The most common problem that teams run into when creating a scripted build system is leaving out key components. Your build script should set all necessary environment variables, and you should include all data files and correct versions of all dependent libraries in your SCM system. It may seem like overkill to include dependent libraries, but it will make your builds more robust by guaranteeing that you are linking against tested versions of libraries instead of relying on older or newer libraries that may be installed on a target system.
You must also be vigilant in maintaining your scripted build system. It is easy to allow manual procedures to creep back into your build process, so test regularly by building on a clean system or virtual machine before it becomes a problem.

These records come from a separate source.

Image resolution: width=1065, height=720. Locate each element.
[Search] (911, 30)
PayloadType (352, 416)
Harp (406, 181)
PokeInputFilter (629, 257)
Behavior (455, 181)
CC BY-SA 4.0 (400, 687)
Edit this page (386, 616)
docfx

Discipline in an Integrated Environment
Using a shared codebase under SCM and a scripted build system creates an integrated environment and promotes an increased level of team interaction. If your team is disciplined about sharing and coordinating, you can maximize the benefit of your new tools.
Share
Commit as often as possible, preferably after each chunk of progress is complete. If everyone builds against your latest code, your team will discover integration problems such as bugs and design flaws very quickly, before they become more time-consuming and expensive to fix. Committing often can also improve your team morale. When each member of the team regularly updates, it makes progress more tangible and increases the sense of a shared goal, which will boost the whole team’s productivity.
Coordinate
Avoid stepping on each other’s toes by coordinating development and design tasks. Don’t feel like you have to put this coordination off until your team meetings. You should pull together the necessary team members and address design issues as soon as they present themselves. This will both eliminate unnecessary rework and help you design code that is easy to integrate.
Summary
Once you have checked all necessary resources into a source code management system, created a fully scripted build system, and worked on your team’s discipline, you are well prepared to begin your Lean journey. In the next five chapters, you will build on top of these basic practices while increasing both quality and productivity.